One trend that has taken off is cushy office perks, said management consultant Bob Nelson, author of 1,501 Ways to Reward Employees. For example, Google - which has topped the Fortune and the Great Place to Work Institute's annual list of 100 Best Companies to Work For in four of the past seven years - boasts a roller hockey rink and nap pods, among other amenities, at its Mountain View, Calif., headquarters.
Such benefits are attractive, particularly to younger workers. "They're often looking for things they can brag about to their peers," Nelson said.
But experts say companies would do better to focus on more intangible benefits. "There's a lot of research out there that says, although it depends on the employee, the perks come out as less important as job satisfaction," said Randy Allen, the associate dean of Cornell University's Samuel Curtis Johnson Graduate School of Management.
In other words, free massages or beer on tap in the office kitchen don't make up for having a boss who's a jerk, work tasks that aren't stimulating or a role that doesn't allow you to grow. "If you don't have those fundamentals, the perks aren't going to fix it," Allen said. "You may keep them for a while, but at some point they're going to leave."
Maybe sooner rather than later. Those perk-hunting Millennials only stay at a given job for a little more than a year, Nelson said, versus an average 4.4 years for all workers.
Not surprisingly, a pay raise can also help. "Salary is always going to be a big factor," said Allyson Willoughby, general counsel and senior vice president of people for GlassDoor.com. But not by a long shot: In site data, workplace culture is a close second in job satisfaction.
A pay raise may still not be enough, in the long term, to keep workers happy if there are underlying problems, Allen said. It's more likely to make a difference for hourly workers who make a low wage than for higher-income workers whose salaries comfortably cover their cost of living, she said.
What actually lands many companies high satisfaction ratings and a place on "best workplace" lists is often a culture that encourages workers to voice opinions and work together-and that rewards those efforts, said Willoughby. "These are companies that have figured out a good way to take the pulse of their workforce, and understand what's working and what's not," she said. "They're putting together that whole package that makes people happy."
That makes for better perks, too-ones that employees specifically asked for, like flexible working hours, or bonuses that reward productivity. "You're driving the performance that allowed it," Nelson said, "rather than creating a culture of entitlement."

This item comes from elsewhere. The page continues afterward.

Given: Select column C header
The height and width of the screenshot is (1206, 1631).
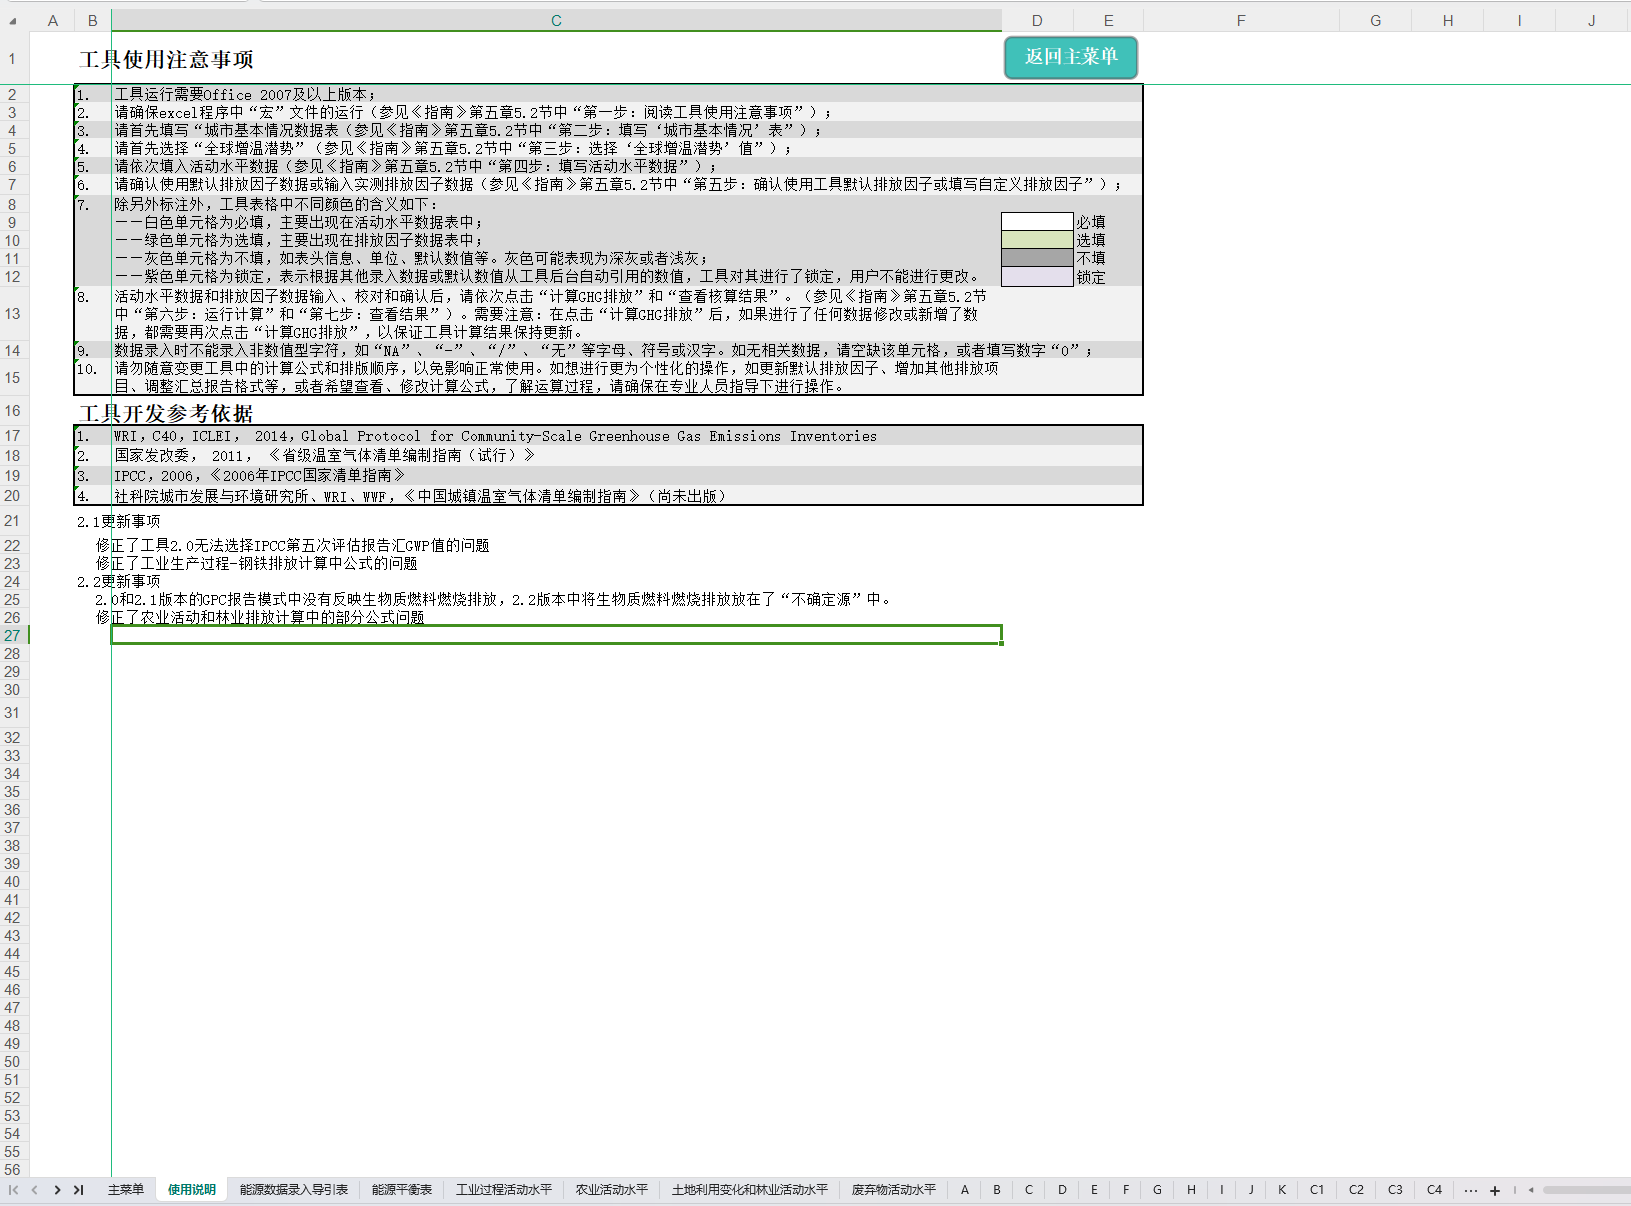Looking at the screenshot, I should point(556,21).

There's some indication that bosses are bringing back those kinds of earned perks. Last year, 72% of employers awarded incentive bonuses, according to salary data site PayScale.com. In 2010, just 53% did so.
Companies' policies and training efforts now more often emphasize collaborative management styles and teamwork, said Allen. Hiring managers have also begun focusing more on picking employees who work well with a variety of people, rather than those who just bring a specific skill set to the table.